Así que se marchó el teniente, Sandokán se sentó en el último peldaño de la escalera y se sumergió en profundos pensamientos.
Inioko se acurrucó a breve distancia y no se atrevía a interrogarlo acerca de sus proyectos.
De pronto, volvió a levantarse la escotilla. Entró Mariana, pálida y llorosa, acompañada del teniente.
Sandokán estrechó las manos de la joven.
—¡Amor mío! —exclamó, llevándola a la parte opuesta de la bodega, mientras el teniente se sentaba en medio de la escala—. ¡Por fin puedo verte!

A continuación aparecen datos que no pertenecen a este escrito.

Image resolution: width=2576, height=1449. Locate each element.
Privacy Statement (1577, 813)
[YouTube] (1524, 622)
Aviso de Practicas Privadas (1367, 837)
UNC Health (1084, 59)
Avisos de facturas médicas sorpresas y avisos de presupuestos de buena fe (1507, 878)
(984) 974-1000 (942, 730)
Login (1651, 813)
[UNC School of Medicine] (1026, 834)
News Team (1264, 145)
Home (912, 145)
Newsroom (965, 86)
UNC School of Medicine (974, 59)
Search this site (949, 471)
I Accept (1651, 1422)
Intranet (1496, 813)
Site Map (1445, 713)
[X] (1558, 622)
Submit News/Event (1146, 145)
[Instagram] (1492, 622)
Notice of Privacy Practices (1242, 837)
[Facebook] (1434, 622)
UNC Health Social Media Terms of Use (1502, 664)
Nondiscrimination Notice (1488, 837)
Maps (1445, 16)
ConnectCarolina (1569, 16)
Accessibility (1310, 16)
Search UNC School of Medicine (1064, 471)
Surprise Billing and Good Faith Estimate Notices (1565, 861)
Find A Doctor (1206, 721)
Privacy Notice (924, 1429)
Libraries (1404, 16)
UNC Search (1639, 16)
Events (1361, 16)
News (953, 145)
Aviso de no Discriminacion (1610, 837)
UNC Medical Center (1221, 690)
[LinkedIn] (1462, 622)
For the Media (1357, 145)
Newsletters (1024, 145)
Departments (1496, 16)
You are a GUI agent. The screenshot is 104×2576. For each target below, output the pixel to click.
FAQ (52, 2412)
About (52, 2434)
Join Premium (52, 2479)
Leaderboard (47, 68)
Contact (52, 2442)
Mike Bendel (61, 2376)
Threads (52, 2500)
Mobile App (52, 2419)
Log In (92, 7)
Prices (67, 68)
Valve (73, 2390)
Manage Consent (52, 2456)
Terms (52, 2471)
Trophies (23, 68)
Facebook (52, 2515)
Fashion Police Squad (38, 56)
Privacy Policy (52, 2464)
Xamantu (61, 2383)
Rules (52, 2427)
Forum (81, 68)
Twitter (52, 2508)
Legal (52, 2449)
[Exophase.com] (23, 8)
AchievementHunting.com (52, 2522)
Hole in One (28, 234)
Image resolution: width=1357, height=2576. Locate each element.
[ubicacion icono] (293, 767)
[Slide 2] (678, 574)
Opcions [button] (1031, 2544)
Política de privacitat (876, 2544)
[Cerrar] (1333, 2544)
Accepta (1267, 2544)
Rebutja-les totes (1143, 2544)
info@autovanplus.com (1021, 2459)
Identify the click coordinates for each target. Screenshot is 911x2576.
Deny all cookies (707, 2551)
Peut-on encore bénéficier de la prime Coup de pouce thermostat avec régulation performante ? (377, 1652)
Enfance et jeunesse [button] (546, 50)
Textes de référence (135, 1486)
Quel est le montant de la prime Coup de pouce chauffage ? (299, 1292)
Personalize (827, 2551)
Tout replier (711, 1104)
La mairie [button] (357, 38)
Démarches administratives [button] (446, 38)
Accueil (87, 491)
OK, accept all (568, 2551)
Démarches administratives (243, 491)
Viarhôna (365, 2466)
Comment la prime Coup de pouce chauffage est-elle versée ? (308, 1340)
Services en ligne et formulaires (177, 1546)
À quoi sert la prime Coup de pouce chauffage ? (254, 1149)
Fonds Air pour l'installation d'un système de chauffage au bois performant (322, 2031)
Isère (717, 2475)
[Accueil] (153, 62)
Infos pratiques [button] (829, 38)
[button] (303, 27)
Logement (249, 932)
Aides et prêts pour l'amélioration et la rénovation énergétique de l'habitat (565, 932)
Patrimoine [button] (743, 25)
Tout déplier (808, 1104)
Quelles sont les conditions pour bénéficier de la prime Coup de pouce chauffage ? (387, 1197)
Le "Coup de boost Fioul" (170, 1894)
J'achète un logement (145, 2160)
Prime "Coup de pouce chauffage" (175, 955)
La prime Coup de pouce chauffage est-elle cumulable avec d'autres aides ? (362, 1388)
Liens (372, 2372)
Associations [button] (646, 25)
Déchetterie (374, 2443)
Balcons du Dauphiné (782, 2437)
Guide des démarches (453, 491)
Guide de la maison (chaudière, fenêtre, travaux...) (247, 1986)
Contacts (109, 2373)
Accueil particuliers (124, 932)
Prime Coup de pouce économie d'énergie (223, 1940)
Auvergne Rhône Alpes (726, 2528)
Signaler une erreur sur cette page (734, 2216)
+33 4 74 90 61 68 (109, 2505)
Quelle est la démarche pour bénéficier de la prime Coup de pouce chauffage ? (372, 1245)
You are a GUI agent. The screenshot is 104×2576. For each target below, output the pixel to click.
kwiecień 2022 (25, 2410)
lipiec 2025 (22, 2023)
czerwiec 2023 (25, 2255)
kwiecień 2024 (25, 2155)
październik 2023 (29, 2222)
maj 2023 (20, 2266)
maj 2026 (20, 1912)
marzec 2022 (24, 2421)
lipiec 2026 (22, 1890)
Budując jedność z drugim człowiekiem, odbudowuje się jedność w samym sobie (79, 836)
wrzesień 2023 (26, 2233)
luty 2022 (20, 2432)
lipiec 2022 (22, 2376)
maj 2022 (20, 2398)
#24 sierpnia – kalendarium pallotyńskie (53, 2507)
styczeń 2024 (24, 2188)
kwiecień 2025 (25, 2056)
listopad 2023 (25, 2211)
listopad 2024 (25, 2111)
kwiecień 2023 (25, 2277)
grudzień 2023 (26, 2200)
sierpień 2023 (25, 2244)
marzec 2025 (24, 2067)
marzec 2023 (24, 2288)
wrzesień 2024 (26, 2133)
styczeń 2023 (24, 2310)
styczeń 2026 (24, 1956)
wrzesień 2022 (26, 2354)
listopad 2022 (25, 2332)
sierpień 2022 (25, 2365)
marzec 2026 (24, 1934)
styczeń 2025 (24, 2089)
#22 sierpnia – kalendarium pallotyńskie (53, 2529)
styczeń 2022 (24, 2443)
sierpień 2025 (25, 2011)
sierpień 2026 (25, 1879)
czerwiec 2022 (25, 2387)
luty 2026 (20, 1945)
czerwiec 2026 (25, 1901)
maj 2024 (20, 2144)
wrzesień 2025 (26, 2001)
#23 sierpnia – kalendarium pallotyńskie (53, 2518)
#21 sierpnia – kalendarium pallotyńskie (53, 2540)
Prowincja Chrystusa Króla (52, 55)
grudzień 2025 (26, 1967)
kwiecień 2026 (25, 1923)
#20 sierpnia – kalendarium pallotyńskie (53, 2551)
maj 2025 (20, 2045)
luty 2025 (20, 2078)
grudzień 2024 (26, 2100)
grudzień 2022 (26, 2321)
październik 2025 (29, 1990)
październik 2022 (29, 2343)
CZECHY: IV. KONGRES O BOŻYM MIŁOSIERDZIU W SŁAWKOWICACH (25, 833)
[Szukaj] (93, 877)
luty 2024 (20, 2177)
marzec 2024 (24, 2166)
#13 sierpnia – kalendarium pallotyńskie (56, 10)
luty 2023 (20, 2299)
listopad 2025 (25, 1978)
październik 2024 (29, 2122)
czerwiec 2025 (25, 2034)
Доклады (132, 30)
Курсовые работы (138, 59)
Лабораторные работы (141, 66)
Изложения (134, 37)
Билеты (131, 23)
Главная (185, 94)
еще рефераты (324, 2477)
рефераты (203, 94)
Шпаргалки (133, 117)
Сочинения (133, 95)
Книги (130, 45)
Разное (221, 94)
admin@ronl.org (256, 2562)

—¡Sandokán —murmuró ella, estallando en sollozos—, creí que no volvería a verte!
—¡No llores, Mariana, te lo suplico!
—¡No quiero que mueras! ¡Yo te defenderé contra todos, yo te liberaré!
—¿No sabes que me llevan a Labuán para matarme? Pero tú puedes salvarme, si me ayudas.
—¿Podrás huir? —exclamó ella, delirante de alegría.
—¡Sí, si Dios me protege! Escúchame —dijo bajando la voz y llevándola lo más lejos posible—. Pienso fugarme, pero tú no puedes venir conmigo ahora. Es preciso que me ayudes a escapar, pero te juro que no estarás mucho tiempo entre tus compatriotas, aunque tenga que levantar un ejército y dirigirlo contra Labuán.